* Problem to work on *
Restate word for word the lines of the records below, starting at the line that contains "Mitä ovatr valvojat? (25, 317)" and ending at the line that contains "[Войти через Google] (637, 1250)", with both of those lines included and nothing else.

* The data *
● ● ●
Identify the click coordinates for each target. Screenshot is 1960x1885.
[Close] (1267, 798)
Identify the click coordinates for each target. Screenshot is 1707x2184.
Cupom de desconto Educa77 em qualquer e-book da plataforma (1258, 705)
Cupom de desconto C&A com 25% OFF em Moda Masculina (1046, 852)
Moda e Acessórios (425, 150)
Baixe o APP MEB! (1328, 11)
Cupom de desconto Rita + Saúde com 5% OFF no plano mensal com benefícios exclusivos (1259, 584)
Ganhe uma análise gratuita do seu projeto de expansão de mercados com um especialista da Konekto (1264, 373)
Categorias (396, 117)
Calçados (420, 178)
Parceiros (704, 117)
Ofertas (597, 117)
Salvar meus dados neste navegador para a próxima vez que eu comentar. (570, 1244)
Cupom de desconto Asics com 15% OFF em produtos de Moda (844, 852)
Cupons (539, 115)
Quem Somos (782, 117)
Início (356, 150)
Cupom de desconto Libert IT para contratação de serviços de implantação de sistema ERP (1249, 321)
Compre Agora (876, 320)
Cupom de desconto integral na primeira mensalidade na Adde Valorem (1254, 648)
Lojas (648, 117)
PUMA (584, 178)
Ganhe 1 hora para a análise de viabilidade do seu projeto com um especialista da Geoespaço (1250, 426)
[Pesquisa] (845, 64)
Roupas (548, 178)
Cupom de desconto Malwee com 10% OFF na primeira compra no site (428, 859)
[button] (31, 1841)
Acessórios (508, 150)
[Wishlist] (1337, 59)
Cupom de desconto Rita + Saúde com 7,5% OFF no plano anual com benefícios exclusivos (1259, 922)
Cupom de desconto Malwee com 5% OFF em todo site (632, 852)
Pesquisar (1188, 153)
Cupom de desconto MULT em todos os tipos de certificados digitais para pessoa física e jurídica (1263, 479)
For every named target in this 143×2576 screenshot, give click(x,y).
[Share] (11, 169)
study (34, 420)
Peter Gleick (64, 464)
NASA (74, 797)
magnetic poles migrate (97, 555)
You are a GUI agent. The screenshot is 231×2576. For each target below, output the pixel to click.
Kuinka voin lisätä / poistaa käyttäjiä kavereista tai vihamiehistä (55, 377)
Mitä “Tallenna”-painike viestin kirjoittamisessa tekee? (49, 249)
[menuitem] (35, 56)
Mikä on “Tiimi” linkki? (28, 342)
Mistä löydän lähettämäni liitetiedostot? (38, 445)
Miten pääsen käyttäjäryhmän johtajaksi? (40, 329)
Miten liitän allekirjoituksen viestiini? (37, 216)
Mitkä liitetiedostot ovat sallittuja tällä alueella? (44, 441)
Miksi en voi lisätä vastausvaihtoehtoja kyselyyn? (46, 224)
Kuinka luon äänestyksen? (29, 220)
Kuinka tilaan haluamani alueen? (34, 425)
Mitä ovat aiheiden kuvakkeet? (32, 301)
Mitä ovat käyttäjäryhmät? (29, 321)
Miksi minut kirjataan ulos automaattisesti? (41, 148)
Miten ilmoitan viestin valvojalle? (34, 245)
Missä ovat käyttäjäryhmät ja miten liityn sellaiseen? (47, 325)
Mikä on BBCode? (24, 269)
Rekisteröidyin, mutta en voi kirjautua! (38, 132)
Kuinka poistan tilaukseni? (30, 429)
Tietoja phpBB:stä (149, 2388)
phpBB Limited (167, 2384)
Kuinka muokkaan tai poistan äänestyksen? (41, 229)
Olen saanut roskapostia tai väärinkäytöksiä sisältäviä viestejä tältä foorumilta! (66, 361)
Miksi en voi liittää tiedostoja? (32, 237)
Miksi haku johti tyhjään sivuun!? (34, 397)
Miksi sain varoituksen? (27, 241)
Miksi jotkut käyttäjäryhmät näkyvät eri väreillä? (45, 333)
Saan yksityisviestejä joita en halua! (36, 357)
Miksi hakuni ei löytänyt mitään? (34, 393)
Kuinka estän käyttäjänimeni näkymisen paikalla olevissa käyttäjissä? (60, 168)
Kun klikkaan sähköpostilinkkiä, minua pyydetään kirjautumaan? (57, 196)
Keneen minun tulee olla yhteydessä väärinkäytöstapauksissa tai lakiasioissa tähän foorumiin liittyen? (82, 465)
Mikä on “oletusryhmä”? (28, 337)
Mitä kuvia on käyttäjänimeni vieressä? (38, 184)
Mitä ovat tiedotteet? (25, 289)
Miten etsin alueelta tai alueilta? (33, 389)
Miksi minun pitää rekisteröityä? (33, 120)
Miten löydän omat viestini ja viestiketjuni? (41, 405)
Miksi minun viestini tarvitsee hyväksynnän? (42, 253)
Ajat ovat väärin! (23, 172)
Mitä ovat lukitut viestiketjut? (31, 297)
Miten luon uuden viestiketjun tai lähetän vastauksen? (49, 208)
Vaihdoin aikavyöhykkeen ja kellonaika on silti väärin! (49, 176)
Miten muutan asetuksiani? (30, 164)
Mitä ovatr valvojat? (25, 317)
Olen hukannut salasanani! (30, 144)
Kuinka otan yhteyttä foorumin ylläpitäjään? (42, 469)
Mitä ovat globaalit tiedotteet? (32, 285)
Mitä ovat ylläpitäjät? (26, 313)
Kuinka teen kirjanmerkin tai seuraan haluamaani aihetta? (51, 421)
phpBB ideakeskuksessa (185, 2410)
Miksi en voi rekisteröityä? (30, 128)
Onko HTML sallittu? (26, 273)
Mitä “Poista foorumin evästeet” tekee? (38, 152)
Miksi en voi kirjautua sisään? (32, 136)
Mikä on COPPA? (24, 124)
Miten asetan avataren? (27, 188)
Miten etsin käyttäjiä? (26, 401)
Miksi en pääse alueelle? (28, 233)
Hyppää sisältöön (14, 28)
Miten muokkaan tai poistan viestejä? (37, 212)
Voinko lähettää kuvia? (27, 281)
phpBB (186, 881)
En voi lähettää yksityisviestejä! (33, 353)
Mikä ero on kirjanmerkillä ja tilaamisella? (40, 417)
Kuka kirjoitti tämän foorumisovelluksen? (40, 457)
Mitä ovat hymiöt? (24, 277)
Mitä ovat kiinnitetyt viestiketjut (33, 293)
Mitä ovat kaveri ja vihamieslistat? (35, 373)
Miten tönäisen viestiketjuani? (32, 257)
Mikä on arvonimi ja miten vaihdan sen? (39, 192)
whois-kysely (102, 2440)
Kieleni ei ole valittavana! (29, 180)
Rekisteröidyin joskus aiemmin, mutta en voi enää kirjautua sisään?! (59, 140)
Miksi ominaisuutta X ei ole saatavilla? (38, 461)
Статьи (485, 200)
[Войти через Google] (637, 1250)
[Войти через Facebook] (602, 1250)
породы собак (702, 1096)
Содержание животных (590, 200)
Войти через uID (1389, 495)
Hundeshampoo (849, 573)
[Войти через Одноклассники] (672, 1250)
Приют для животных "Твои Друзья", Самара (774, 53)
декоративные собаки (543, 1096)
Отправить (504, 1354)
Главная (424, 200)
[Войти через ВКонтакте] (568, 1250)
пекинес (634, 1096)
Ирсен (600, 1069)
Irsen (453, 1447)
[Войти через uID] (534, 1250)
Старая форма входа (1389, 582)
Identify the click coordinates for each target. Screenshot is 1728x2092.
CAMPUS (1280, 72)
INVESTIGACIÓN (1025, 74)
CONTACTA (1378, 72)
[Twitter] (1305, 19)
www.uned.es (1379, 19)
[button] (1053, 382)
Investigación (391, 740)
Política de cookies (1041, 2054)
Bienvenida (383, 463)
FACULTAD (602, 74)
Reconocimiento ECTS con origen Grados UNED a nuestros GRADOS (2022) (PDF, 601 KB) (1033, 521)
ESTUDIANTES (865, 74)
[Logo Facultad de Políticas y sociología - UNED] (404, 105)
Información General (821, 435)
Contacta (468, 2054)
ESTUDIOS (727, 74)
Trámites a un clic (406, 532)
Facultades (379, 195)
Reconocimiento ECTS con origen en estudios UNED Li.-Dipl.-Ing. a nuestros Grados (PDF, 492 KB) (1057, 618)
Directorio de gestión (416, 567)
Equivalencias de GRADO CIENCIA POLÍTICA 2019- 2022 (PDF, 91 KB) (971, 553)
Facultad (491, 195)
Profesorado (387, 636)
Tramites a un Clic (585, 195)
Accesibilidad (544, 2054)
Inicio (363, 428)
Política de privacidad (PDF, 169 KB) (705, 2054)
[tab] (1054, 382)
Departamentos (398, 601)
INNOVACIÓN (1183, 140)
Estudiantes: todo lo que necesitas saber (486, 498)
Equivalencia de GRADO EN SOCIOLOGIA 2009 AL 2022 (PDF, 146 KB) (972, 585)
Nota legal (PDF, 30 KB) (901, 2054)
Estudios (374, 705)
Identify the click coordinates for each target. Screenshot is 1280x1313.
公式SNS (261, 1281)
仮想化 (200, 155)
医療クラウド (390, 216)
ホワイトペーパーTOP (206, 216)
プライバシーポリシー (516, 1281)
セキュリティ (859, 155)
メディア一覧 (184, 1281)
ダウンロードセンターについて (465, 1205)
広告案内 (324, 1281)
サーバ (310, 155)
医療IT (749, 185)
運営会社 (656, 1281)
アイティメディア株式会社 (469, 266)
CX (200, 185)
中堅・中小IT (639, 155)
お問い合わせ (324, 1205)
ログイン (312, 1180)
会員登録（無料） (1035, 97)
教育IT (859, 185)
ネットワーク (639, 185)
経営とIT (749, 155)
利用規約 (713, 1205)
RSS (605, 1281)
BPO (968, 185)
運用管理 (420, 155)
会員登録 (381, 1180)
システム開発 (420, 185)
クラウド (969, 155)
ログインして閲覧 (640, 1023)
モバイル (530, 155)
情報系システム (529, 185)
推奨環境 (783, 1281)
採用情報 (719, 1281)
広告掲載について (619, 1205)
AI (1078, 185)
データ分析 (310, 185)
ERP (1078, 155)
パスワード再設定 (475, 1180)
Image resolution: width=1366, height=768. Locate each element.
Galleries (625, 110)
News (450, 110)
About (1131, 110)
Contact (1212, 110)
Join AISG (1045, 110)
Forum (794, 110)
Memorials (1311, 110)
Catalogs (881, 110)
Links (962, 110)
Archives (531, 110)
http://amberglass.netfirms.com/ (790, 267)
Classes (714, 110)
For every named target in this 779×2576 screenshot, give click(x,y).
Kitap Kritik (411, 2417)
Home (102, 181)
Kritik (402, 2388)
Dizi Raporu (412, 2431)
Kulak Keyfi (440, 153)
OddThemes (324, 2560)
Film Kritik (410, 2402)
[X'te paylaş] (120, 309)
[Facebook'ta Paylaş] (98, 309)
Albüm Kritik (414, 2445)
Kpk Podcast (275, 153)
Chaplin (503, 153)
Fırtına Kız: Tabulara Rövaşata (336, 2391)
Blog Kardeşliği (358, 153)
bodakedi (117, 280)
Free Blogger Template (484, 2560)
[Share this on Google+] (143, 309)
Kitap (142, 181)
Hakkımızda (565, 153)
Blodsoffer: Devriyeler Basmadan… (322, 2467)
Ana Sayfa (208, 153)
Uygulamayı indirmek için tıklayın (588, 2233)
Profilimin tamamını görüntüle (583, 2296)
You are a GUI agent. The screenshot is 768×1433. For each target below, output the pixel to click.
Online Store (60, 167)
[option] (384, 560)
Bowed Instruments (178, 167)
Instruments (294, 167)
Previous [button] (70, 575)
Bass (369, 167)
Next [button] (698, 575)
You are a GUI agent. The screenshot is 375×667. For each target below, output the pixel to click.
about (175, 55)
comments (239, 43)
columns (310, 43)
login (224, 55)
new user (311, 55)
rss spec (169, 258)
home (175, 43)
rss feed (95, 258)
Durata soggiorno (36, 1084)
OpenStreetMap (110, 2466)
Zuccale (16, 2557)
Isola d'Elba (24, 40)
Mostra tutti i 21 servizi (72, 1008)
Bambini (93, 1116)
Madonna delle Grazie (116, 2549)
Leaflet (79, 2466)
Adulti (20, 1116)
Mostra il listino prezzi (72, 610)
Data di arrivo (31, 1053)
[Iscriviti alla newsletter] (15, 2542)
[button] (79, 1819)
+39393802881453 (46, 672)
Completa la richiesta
● ● ●
* Exercise answer *
Mitä ovatr valvojat? (25, 317)
Olen hukannut salasanani! (30, 144)
Kuinka otan yhteyttä foorumin ylläpitäjään? (42, 469)
Mitä ovat globaalit tiedotteet? (32, 285)
Mitä ovat ylläpitäjät? (26, 313)
Kuinka teen kirjanmerkin tai seuraan haluamaani aihetta? (51, 421)
phpBB ideakeskuksessa (185, 2410)
Miksi en voi rekisteröityä? (30, 128)
Onko HTML sallittu? (26, 273)
Mitä “Poista foorumin evästeet” tekee? (38, 152)
Miksi en voi kirjautua sisään? (32, 136)
Mikä on COPPA? (24, 124)
Miten asetan avataren? (27, 188)
Miten etsin käyttäjiä? (26, 401)
Miksi en pääse alueelle? (28, 233)
Hyppää sisältöön (14, 28)
Miten muokkaan tai poistan viestejä? (37, 212)
Voinko lähettää kuvia? (27, 281)
phpBB (186, 881)
En voi lähettää yksityisviestejä! (33, 353)
Mikä ero on kirjanmerkillä ja tilaamisella? (40, 417)
Kuka kirjoitti tämän foorumisovelluksen? (40, 457)
Mitä ovat hymiöt? (24, 277)
Mitä ovat kiinnitetyt viestiketjut (33, 293)
Mitä ovat kaveri ja vihamieslistat? (35, 373)
Miten tönäisen viestiketjuani? (32, 257)
Mikä on arvonimi ja miten vaihdan sen? (39, 192)
whois-kysely (102, 2440)
Kieleni ei ole valittavana! (29, 180)
Rekisteröidyin joskus aiemmin, mutta en voi enää kirjautua sisään?! (59, 140)
Miksi ominaisuutta X ei ole saatavilla? (38, 461)
Статьи (485, 200)
[Войти через Google] (637, 1250)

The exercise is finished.